PROBLEM LINK:

Contest

Setter: debrc

Tester: mishra_roshan

Editorialist: debrc

DIFFICULTY:

Easy-Medium

PREREQUISITES:

Basic observations, Hashing/Mapping

PROBLEM:

Given an sequence of N numbers A_1, A_2, .... A_N where N is always even
You have to convert the given sequence into a weird sequence where A_i=A_{i+2} and exactly has two distinct numbers.
Find out the minimum number of changes you need to make to make on that given sequence to make it a weird sequence.

EXPLANATION

You have to make the odd indexed numbers into one distinct digit and even indexed numbers into one distinct digit but the number should not be same.

Firstly,
We will calculate the frequency of each odd indexed elements and frequency of each even indexed elements and store it in a map.

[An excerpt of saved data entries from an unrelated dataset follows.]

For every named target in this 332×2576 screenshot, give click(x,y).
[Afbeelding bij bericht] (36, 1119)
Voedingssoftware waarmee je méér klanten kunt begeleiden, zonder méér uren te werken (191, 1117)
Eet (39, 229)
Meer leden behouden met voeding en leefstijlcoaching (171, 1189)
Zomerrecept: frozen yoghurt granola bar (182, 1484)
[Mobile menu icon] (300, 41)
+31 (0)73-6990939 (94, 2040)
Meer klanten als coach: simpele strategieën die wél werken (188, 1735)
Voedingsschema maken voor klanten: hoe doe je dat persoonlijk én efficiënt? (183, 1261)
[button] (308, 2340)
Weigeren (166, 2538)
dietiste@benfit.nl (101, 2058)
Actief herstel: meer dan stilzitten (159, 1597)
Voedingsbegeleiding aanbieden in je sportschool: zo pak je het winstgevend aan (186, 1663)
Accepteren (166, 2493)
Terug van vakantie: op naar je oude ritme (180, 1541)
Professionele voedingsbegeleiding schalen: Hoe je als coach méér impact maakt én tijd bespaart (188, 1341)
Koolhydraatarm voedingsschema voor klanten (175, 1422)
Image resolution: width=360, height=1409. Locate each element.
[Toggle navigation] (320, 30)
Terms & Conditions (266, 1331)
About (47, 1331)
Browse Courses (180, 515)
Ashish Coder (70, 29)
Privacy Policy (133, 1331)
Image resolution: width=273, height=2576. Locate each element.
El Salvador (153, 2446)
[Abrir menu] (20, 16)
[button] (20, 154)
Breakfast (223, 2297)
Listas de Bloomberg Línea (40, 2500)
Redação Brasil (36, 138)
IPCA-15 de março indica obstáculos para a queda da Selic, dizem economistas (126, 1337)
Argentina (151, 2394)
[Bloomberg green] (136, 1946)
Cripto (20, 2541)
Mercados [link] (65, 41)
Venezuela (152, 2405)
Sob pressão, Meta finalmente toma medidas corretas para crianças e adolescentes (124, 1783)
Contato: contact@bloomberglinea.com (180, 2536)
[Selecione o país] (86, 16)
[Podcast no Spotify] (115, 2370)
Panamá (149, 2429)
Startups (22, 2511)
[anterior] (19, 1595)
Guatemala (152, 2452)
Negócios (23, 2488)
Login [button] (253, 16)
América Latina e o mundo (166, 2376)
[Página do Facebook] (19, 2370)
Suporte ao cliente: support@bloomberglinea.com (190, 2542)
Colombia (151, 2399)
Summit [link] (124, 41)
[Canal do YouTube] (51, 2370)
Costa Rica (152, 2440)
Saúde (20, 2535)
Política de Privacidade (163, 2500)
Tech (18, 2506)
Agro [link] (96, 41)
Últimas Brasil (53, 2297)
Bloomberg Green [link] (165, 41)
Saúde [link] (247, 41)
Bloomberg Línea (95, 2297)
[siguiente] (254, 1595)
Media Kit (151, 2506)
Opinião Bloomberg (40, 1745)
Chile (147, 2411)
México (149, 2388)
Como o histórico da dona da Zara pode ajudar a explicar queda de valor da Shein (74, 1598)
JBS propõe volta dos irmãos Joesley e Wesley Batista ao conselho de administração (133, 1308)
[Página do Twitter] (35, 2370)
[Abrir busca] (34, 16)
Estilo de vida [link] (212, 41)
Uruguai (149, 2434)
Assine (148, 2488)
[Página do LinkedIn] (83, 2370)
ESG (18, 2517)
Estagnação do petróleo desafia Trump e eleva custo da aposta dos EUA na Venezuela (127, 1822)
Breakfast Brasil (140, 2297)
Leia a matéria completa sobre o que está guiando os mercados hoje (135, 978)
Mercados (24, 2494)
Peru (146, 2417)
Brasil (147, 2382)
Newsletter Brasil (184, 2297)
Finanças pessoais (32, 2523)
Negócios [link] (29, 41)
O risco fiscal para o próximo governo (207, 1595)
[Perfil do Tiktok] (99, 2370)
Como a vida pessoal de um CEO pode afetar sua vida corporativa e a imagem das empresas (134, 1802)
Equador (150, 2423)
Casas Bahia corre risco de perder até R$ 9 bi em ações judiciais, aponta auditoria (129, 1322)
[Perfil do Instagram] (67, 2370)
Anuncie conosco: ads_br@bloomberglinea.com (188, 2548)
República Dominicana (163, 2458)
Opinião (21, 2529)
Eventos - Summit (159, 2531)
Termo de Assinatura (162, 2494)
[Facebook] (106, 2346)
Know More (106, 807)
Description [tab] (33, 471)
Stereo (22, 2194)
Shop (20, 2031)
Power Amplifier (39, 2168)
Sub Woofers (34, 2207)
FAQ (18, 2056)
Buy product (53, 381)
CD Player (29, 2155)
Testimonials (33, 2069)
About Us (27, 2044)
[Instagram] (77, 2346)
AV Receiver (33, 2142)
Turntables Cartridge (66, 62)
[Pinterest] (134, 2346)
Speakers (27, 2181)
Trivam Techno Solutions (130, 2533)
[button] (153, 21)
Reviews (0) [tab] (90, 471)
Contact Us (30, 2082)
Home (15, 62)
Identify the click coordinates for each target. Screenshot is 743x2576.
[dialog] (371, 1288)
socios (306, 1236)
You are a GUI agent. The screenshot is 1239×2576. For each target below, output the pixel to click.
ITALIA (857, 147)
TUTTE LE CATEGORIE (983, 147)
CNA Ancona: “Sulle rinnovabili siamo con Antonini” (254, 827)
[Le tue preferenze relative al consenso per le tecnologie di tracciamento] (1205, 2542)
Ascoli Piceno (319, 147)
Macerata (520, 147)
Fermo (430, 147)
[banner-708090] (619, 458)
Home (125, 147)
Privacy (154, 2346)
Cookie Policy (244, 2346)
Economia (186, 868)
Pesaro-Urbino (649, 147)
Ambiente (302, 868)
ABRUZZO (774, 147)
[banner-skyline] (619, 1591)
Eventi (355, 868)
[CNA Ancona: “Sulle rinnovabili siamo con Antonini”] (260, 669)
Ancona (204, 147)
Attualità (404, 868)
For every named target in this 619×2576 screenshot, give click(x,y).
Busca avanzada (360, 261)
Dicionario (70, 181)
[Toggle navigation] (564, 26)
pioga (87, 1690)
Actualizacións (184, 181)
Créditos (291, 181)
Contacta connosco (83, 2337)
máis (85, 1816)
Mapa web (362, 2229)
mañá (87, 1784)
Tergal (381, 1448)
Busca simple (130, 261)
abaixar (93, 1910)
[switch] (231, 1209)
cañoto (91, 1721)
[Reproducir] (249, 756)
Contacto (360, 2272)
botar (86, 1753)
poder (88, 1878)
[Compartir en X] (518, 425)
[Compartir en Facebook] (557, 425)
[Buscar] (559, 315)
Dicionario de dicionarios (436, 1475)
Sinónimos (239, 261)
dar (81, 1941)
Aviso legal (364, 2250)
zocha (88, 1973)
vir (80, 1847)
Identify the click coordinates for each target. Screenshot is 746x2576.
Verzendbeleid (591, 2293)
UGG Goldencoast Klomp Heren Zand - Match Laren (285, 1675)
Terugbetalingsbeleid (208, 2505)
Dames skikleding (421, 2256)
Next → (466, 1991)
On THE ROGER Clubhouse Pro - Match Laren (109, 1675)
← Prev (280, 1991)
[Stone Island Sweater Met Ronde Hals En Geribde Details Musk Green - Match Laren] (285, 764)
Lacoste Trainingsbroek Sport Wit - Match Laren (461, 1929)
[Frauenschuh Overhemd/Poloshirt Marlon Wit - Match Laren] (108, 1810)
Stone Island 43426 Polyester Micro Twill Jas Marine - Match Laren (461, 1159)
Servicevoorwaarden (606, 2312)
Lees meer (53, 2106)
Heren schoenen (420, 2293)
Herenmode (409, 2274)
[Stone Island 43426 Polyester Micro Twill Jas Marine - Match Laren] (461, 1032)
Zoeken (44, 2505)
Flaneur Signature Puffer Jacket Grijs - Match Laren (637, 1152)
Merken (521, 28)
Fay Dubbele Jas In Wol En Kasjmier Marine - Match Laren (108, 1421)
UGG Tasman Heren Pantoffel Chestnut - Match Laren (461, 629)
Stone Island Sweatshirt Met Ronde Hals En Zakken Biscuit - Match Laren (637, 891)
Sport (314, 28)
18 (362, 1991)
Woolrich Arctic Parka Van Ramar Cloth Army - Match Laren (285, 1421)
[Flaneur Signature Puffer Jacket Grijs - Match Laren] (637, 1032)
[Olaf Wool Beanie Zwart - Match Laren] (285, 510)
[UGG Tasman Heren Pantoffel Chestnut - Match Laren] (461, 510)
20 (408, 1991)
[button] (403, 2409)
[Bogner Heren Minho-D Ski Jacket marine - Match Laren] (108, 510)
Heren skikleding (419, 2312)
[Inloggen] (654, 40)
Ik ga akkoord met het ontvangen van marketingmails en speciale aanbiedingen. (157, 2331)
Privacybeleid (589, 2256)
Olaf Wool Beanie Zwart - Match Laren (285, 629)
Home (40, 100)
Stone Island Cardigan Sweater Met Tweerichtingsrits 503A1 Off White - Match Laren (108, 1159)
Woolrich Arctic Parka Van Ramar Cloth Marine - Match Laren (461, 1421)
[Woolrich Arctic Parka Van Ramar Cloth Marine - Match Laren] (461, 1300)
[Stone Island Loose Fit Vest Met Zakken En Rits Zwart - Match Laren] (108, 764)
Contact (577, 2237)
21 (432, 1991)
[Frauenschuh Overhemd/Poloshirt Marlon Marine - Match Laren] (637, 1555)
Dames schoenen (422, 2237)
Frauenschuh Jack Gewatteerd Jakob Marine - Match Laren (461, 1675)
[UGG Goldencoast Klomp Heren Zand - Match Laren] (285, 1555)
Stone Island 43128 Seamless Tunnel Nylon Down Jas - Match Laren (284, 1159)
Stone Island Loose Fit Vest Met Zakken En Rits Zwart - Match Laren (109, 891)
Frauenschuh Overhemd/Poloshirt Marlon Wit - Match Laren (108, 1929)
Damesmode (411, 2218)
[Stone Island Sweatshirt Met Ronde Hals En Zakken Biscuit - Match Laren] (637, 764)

Then we will check if the maximum frequency element is different in both odd and even indexed elements.

If it is different we will just return-
(N/2-Frequency of the maximum frequency even indexed element
+
N/2-Frequency of the maximum frequency odd indexed element).

If it is not different we will return maximum of this both-
(N/2%-Frequency of the maximum frequency even indexed element
+
N/2-Frequency of the second maximum frequency odd indexed element)
AND
(N/2-Frequency of the second maximum frequency even indexed element
+
N/2-Frequency of the maximum frequency odd indexed element)

TIME COMPLEXITY

Time complexity is O(NlogN) for sorting the frequency.

SOLUTIONS:

from collections import Counter
for _ in range(int(input())):
    n=int(input())
    a=list(map(int, input().split()))
    # stores the odd indexed elements
    odd=a[1::2]
    # stores the even indexed elements
    even=a[::2]
    # Counts the frequency of each element in odd
    odd_counter=Counter(odd)
    # Counts the frequency of each element in even
    even_counter=Counter(even)
    
    odd=[]
    even=[]
    # making a nested list where 
    # each sub list = [frequency of i, element i]
    for i in odd_counter:
        odd.append([odd_counter[i],i])
    for i in even_counter:
        even.append([even_counter[i],i])
    #sorting the nested list in descending order
    odd=sorted(odd,reverse=True)
    even=sorted(even,reverse=True)
    
    if odd[0][1]!=even[0][1]:
        
        print(n-odd[0][0]-even[0][0])
    else:
        min1=10**6
        min2=10**6
        min3=10**6
        if len(odd)>1:
            min1=n-odd[1][0]-even[0][0]
        if len(even)>1:
            min2=n-odd[0][0]-even[1][0]
        if len(odd)==1 and len(even)==1:
            min3=odd[0][0]
        print(min(min1,min2,min3))

Feel free to Share your approach.
Suggestions are welcomed as always had been.